Assembly-like Survey class for merging instances of BiomeAssembly

This class performs merging/pooling of _multiple independent studies or instances of EssentialBackboneBase (essentials) into single instance of BiomeAssembly -like class BiomeSurvey.

Parameters
  • assembiles (Optional[Sequence[pmaf.biome.assembly._assembly.BiomeAssembly]]) – essentials to pool.

  • *args – Unpacked essentials to pool. (Convenience)

  • aggfunc (Union[str, Callable, Tuple[Union[str, Callable], Union[str, Callable]], Dict[Union[str, int], Union[str, Callable, Dict[Optional[pmaf.biome.essentials._metakit.EssentialBackboneMetabase], Union[str, Callable]]]]]) – Aggregation method. Parameter take _multiple variations of aggregation approach. If str or Callable then aggfunc will be applied to both axes(feature and sample) and any essentials regardless of its type. To apply aggregation for each axis separately use tuple (for example, aggfunc=(‘sum’, ‘mean’)) where first aggregation method refers to feature axis and second to sample axis. To apply more complex aggregation use Dict type, where keys refer to axis like 0/feature for feature axis or 1/sample for sample axis. Values of the dictionary can refer to two approaches. First is when values are simply str or Callable, which is similar to using tuple. Second, is when using values with type Dict where dictionary values are str or Callable refer to aggregating function and keys are types or class of essentials (must have base abstract class EssentialBackboneMetabase ). Using this method each type of essential will be processed differently among instances of assemblies. Lastly, when using approach like Dict[axis, Dict[essential-type,*agg-func*]] using None for one of essential-type keys will assume that it refers to all remaining-types.

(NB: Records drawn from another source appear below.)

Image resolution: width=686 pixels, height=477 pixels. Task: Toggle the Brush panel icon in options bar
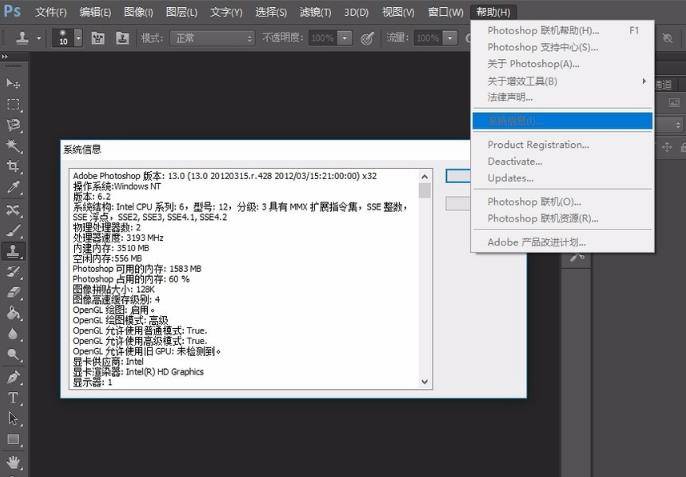coord(99,38)
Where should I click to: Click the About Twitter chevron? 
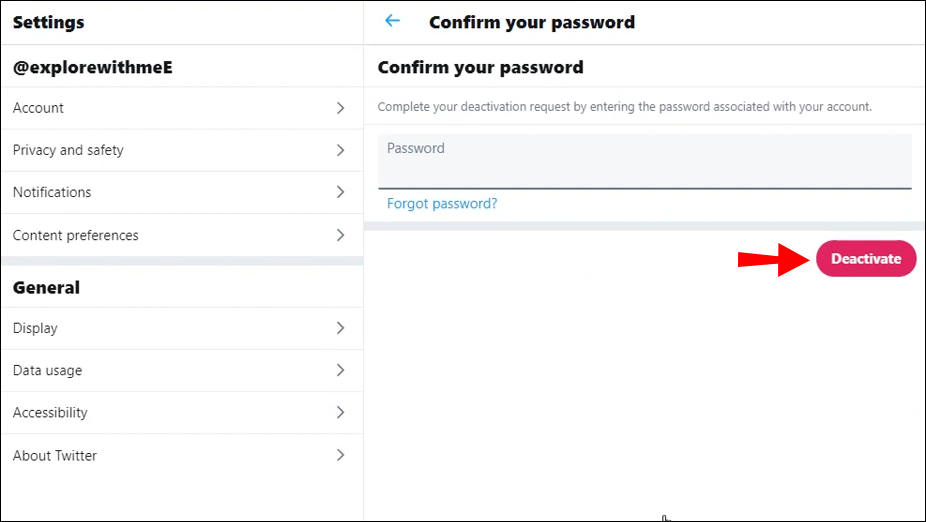340,455
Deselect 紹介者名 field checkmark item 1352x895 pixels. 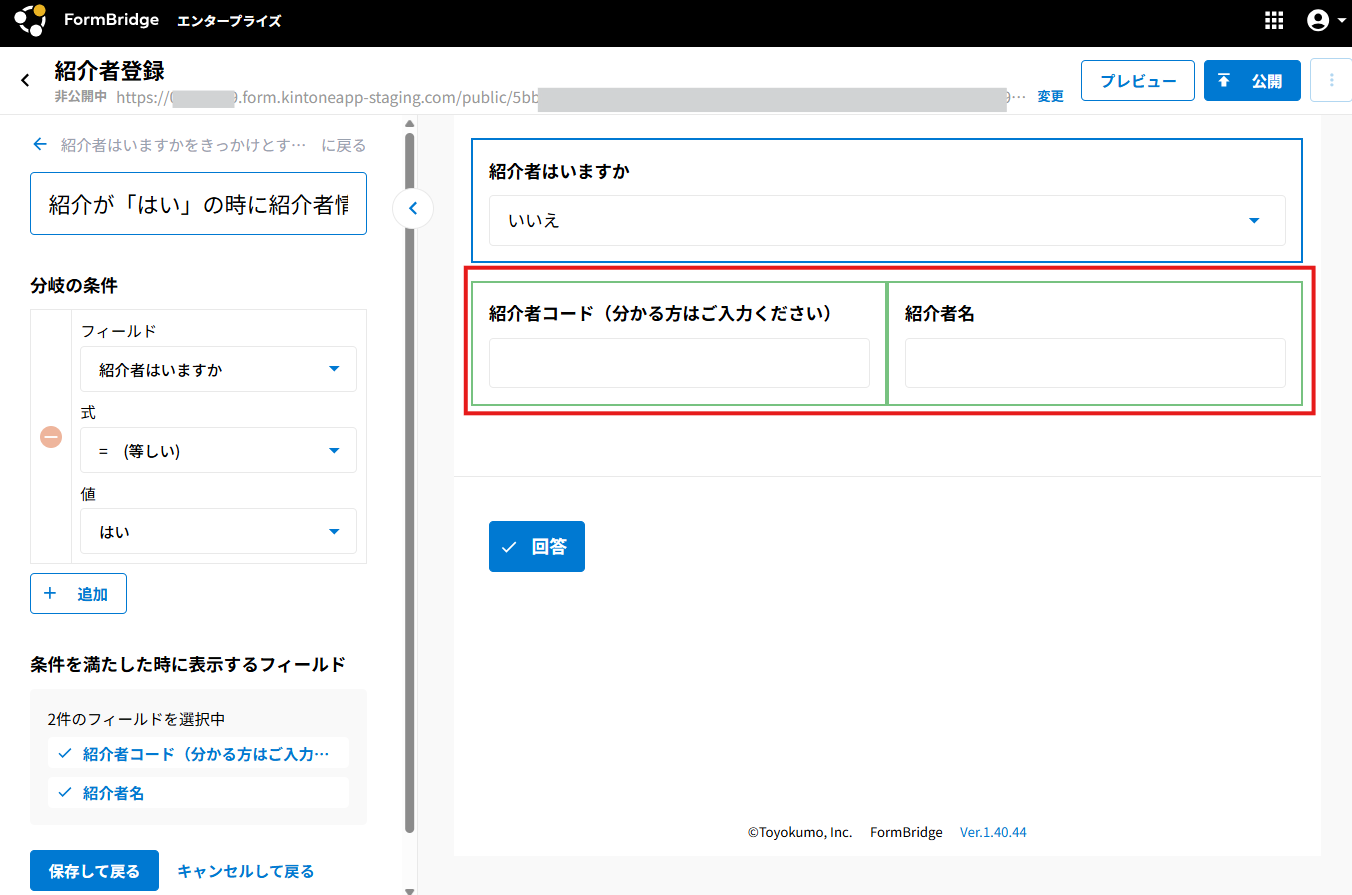[198, 793]
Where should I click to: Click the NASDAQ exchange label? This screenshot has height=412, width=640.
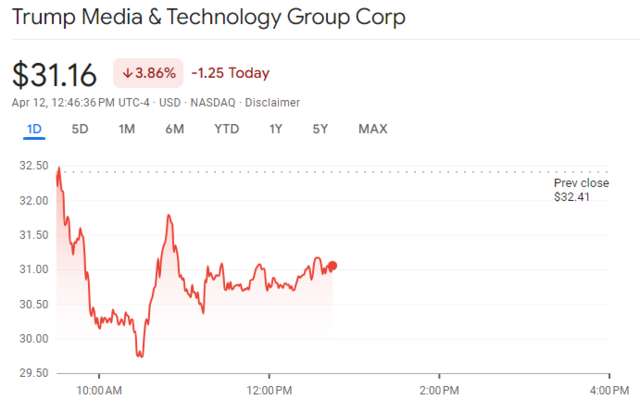pos(213,102)
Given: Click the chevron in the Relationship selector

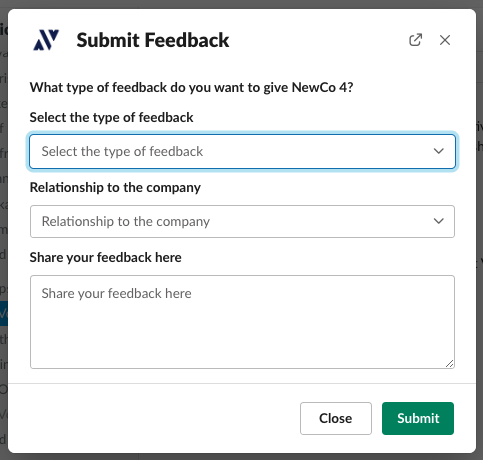Looking at the screenshot, I should pyautogui.click(x=439, y=221).
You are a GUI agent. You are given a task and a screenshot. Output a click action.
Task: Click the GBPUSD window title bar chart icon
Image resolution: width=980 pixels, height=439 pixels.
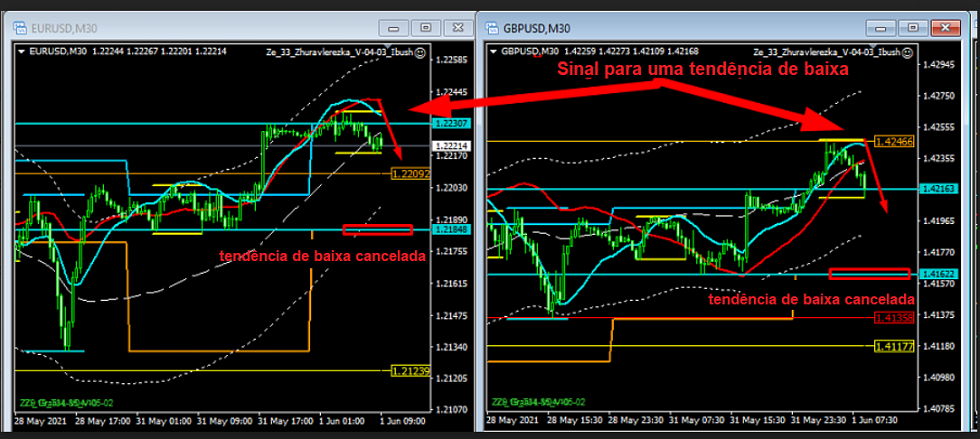[492, 27]
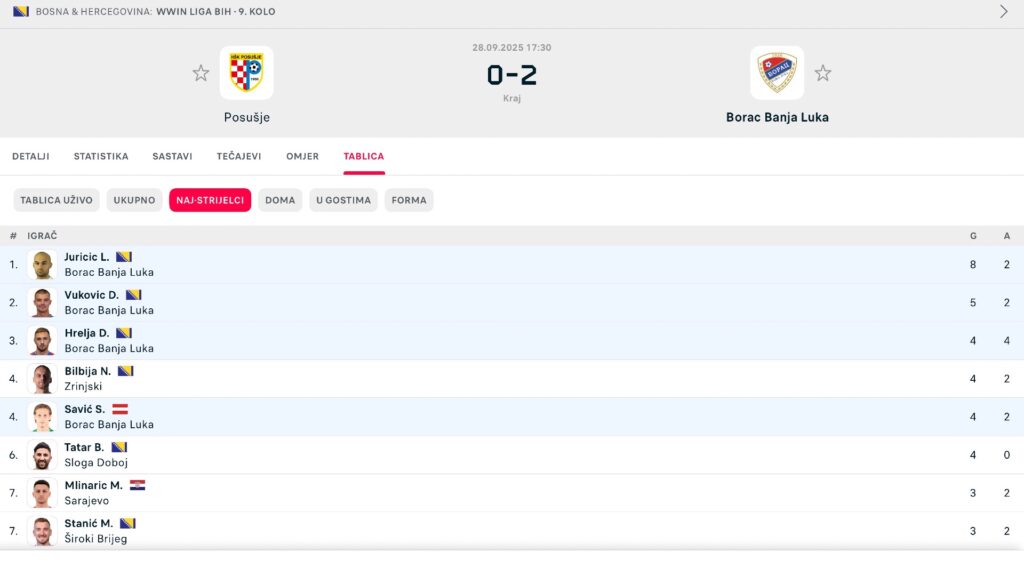
Task: Click the Forma filter button
Action: point(409,200)
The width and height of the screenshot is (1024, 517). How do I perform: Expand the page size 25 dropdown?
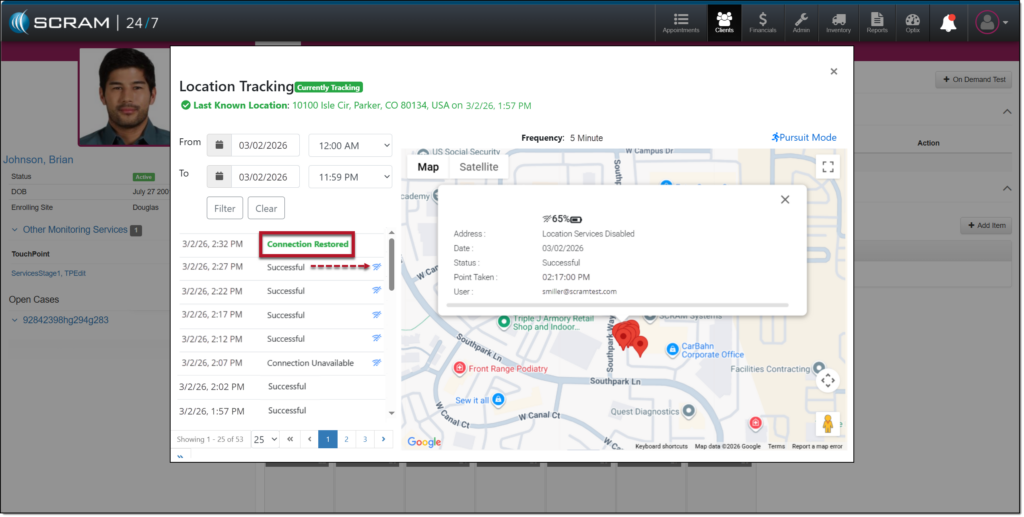click(x=265, y=439)
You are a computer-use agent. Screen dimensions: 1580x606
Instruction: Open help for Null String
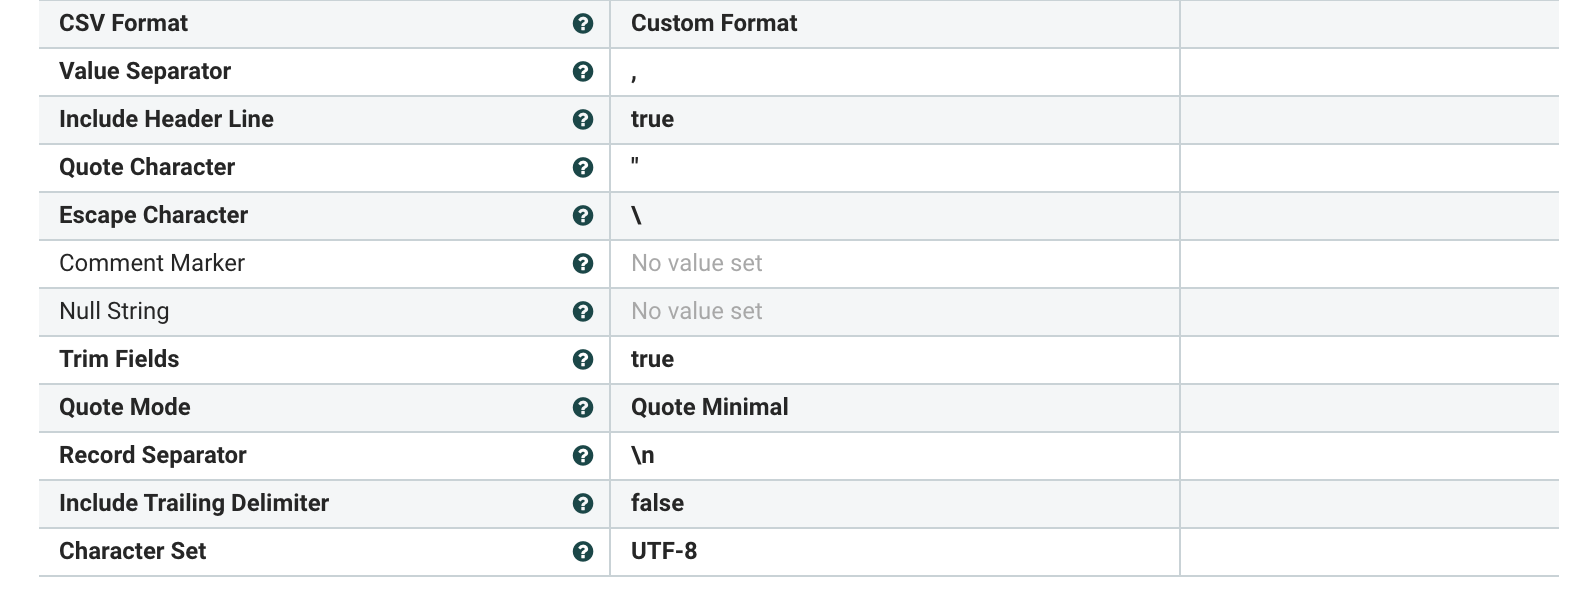[x=583, y=311]
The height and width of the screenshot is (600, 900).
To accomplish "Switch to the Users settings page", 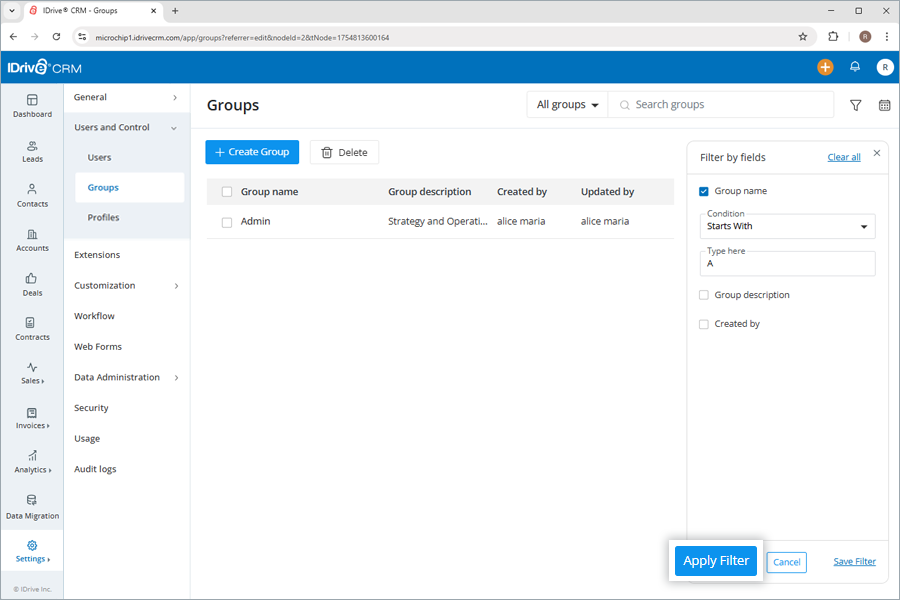I will [99, 157].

  • groupby (Union[str, Tuple[str, str], Dict[Union[int, str], str]]) – Grouping method. Parameters take _multiple variations similar to aggfunc. Variations are same as aggfunc with exception that values can be either label for both feature-axis or sample-axis like groupby=’label’ or groupby=(`label`, `label`) , or taxonomy for feature-axis only. Grouping by taxonomy will merge features with same consensus lineage.

  • **kwargs – Compatibility

  • args (Any) –

  • kwargs (Any) –

Attributes

assemblies

Tuple of surveyed assemblies.

controller

EssentialsController of essentials

essentials

List of essentials

metadata

The essential instance metadata.

name

The essential instance name.

shape

Return the shape/size of the essential instance.

xrid

Feature identifiers.

xsid

Sample identifiers.

Methods

copy()

Copy of the instance.

get_feature_ids([dtype])

This function and its sample twin is a rescue method to fix RepPhylogeny index problem.

get_sample_ids([dtype])

This function and its sample twin is a rescue method to fix RepPhylogeny index problem.

to_assembly()

Converts to the BiomeAssembly instance.